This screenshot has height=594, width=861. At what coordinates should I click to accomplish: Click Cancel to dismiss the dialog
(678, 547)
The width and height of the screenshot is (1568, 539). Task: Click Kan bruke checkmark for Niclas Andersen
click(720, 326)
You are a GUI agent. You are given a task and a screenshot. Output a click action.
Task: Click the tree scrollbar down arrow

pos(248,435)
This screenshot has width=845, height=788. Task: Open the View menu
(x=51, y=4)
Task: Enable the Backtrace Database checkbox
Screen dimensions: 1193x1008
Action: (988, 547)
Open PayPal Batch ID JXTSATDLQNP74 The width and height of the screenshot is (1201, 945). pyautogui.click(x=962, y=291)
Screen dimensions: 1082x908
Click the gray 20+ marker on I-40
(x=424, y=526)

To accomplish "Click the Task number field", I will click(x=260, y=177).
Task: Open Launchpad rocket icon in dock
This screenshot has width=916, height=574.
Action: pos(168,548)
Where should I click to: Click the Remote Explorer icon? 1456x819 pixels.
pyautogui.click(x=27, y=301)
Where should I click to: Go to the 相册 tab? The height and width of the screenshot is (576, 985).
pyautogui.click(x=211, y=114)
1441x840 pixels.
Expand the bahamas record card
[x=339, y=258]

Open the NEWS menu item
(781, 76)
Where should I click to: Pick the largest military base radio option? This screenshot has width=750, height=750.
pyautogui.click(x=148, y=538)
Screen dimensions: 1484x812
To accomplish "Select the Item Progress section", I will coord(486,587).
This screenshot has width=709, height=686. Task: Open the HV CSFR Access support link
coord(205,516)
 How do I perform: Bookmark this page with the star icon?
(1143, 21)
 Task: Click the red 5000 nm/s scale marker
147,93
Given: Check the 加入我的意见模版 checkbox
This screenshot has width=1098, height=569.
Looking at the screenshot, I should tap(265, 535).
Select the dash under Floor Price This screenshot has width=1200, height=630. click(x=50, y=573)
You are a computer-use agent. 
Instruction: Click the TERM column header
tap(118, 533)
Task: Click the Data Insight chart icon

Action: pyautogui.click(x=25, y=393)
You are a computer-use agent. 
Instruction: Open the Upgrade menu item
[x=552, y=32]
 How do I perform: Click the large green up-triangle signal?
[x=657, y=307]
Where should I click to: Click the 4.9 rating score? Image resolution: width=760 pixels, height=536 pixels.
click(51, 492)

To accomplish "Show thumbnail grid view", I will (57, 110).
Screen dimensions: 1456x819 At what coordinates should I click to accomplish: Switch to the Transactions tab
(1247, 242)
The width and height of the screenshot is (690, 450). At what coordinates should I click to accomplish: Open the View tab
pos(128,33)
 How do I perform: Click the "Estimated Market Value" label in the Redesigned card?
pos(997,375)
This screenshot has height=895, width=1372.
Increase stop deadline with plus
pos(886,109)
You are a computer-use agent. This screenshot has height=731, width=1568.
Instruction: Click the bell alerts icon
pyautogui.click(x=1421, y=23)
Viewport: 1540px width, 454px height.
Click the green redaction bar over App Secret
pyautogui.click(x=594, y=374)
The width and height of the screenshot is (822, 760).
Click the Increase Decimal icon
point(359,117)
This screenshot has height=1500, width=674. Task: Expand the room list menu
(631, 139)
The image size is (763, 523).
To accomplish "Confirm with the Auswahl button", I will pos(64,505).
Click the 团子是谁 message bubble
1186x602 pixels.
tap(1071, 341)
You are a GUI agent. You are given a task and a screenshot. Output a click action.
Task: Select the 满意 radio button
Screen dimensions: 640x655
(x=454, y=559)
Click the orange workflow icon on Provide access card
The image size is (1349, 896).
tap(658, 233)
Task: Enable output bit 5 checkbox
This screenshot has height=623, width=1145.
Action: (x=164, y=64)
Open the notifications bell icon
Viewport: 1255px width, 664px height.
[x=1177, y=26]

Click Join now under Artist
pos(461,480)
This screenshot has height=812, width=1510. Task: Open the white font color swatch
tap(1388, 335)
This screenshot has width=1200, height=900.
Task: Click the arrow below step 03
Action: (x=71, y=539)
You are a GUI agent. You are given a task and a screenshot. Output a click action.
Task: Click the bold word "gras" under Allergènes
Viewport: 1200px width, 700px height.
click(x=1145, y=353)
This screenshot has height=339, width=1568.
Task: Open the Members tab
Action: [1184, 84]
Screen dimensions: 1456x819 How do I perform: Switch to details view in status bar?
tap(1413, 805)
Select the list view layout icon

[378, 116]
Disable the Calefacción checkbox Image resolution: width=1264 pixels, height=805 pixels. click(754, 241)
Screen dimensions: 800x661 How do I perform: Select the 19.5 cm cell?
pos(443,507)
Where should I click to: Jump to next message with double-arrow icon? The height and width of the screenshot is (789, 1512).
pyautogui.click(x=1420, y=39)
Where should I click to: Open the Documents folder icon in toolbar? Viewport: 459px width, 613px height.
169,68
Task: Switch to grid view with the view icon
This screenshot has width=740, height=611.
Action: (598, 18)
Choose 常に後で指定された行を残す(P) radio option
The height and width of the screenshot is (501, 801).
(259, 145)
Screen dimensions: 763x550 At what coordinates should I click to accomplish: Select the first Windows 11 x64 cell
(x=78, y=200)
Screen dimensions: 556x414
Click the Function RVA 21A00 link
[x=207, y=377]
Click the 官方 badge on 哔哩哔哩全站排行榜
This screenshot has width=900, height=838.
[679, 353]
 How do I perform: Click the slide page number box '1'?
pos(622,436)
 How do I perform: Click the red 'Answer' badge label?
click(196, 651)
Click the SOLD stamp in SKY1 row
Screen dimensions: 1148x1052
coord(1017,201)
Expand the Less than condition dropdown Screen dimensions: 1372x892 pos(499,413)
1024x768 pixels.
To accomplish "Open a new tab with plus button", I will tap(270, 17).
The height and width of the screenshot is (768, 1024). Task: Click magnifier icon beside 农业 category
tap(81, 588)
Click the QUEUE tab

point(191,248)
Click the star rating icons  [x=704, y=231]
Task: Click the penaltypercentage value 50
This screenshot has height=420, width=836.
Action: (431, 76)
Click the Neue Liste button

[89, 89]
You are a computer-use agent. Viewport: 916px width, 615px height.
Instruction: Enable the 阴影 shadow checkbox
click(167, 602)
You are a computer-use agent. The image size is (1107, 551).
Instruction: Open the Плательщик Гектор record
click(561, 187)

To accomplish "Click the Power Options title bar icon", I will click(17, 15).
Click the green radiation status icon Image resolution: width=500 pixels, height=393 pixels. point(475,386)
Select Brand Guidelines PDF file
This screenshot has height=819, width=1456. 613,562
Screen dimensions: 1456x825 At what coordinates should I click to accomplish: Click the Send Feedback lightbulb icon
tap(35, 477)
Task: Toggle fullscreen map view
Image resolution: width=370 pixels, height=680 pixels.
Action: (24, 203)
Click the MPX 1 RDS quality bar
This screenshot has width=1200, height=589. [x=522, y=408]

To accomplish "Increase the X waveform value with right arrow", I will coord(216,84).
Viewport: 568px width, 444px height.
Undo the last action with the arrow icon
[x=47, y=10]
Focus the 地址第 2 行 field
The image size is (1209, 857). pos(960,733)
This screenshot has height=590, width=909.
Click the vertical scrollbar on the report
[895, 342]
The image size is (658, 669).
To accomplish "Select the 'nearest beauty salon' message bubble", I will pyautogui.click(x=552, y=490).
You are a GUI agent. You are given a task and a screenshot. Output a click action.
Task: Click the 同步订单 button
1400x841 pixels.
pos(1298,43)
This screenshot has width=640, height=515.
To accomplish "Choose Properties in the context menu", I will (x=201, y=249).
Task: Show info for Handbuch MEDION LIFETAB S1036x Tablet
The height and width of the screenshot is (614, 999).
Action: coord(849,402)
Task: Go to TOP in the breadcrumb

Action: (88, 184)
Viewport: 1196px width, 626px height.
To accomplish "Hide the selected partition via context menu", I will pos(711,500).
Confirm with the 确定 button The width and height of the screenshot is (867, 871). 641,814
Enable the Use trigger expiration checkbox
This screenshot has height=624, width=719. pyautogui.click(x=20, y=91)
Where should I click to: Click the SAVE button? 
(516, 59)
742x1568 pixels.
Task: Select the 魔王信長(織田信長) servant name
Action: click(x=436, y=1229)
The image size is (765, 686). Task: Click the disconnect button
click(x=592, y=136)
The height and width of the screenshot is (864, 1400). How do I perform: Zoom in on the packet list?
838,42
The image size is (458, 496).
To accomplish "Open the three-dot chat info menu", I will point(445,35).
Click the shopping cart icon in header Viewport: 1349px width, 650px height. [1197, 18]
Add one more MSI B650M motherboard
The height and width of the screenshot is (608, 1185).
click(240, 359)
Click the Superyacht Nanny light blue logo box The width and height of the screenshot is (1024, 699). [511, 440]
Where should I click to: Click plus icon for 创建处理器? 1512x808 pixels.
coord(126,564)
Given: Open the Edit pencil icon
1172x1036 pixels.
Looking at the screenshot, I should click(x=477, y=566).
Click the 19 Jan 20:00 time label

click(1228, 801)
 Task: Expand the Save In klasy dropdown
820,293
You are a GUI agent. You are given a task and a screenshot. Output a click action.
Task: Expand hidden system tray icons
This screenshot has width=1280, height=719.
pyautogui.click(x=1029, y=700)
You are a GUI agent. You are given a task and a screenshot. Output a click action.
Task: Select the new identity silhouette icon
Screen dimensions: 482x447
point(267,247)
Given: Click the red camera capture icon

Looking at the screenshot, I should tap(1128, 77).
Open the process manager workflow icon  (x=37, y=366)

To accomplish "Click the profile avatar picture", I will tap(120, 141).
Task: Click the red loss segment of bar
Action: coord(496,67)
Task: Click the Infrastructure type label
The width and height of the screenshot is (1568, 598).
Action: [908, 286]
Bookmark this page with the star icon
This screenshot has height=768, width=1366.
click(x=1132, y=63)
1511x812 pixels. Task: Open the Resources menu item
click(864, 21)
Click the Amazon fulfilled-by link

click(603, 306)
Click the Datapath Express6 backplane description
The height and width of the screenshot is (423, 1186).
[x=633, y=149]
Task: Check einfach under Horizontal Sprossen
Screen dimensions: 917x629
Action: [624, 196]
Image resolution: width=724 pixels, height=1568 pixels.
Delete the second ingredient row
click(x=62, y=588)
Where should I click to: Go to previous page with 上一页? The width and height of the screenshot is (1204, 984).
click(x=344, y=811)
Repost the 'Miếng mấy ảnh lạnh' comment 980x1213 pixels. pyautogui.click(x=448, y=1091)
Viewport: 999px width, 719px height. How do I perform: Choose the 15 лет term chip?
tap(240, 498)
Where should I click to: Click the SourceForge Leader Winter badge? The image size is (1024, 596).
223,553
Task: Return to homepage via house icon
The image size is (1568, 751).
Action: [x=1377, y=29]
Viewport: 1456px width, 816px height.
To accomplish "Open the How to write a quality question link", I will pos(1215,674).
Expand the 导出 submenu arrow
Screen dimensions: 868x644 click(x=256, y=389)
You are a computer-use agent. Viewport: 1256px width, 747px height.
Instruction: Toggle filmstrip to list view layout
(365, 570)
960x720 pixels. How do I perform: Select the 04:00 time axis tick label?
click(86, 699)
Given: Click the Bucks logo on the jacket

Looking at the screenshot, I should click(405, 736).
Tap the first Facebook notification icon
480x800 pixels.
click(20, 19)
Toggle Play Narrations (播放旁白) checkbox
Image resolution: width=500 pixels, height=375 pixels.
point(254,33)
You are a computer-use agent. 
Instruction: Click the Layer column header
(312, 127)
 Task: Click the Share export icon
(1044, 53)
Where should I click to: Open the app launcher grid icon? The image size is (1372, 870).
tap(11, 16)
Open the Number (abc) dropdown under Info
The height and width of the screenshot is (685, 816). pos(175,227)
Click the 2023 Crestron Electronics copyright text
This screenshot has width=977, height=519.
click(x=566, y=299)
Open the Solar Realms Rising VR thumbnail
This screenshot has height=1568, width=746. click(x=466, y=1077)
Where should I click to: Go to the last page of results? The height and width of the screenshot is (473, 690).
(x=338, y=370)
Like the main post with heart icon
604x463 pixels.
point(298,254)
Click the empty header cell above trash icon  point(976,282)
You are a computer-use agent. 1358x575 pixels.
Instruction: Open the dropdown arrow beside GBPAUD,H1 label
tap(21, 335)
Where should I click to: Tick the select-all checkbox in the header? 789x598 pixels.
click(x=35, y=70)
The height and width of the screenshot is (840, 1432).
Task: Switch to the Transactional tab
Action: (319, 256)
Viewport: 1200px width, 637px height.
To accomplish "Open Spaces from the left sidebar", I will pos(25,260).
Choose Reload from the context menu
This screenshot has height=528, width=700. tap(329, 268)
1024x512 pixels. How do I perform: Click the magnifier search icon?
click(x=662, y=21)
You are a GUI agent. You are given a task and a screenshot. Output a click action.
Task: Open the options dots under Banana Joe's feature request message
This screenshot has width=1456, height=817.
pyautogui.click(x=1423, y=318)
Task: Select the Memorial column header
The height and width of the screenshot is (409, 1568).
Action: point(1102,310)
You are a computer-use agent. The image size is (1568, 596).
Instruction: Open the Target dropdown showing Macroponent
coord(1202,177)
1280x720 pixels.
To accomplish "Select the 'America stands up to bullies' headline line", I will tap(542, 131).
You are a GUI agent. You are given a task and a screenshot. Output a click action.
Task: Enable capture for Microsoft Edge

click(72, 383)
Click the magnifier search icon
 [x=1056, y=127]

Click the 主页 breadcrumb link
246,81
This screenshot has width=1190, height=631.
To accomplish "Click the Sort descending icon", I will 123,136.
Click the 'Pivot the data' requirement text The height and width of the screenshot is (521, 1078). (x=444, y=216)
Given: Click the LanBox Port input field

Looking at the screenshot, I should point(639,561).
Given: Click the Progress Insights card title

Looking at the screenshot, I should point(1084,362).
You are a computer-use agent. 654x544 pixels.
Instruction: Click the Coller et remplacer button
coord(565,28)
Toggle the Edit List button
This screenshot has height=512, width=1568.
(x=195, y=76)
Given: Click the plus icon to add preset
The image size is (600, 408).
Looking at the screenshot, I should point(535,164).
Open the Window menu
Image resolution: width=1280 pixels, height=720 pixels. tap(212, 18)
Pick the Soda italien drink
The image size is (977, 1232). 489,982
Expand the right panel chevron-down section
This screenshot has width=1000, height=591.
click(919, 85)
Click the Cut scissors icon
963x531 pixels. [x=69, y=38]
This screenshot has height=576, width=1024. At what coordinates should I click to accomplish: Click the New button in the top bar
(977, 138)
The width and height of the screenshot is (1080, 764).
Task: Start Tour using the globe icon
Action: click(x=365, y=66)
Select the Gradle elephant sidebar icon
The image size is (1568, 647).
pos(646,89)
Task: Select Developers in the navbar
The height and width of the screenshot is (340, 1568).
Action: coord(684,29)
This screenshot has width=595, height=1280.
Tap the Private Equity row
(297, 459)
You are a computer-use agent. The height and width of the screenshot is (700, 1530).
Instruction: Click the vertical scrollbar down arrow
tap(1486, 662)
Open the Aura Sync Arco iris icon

Task goal:
Can you convert the records, from their first line through the line containing "will click(x=260, y=177).", into a JSON list of strings with one string per line and blank lines omitted?

Task response:
[
  "This screenshot has height=594, width=861. At what coordinates should I click to accomplish: Click Cancel to dismiss the dialog",
  "(678, 547)",
  "The width and height of the screenshot is (1568, 539). Task: Click Kan bruke checkmark for Niclas Andersen",
  "click(720, 326)",
  "You are a GUI agent. You are given a task and a screenshot. Output a click action.",
  "Task: Click the tree scrollbar down arrow",
  "pos(248,435)",
  "This screenshot has width=845, height=788. Task: Open the View menu",
  "(x=51, y=4)",
  "Task: Enable the Backtrace Database checkbox",
  "Screen dimensions: 1193x1008",
  "Action: (988, 547)",
  "Open PayPal Batch ID JXTSATDLQNP74 The width and height of the screenshot is (1201, 945). pyautogui.click(x=962, y=291)",
  "Screen dimensions: 1082x908",
  "Click the gray 20+ marker on I-40",
  "(x=424, y=526)",
  "To accomplish \"Click the Task number field\", I will click(x=260, y=177)."
]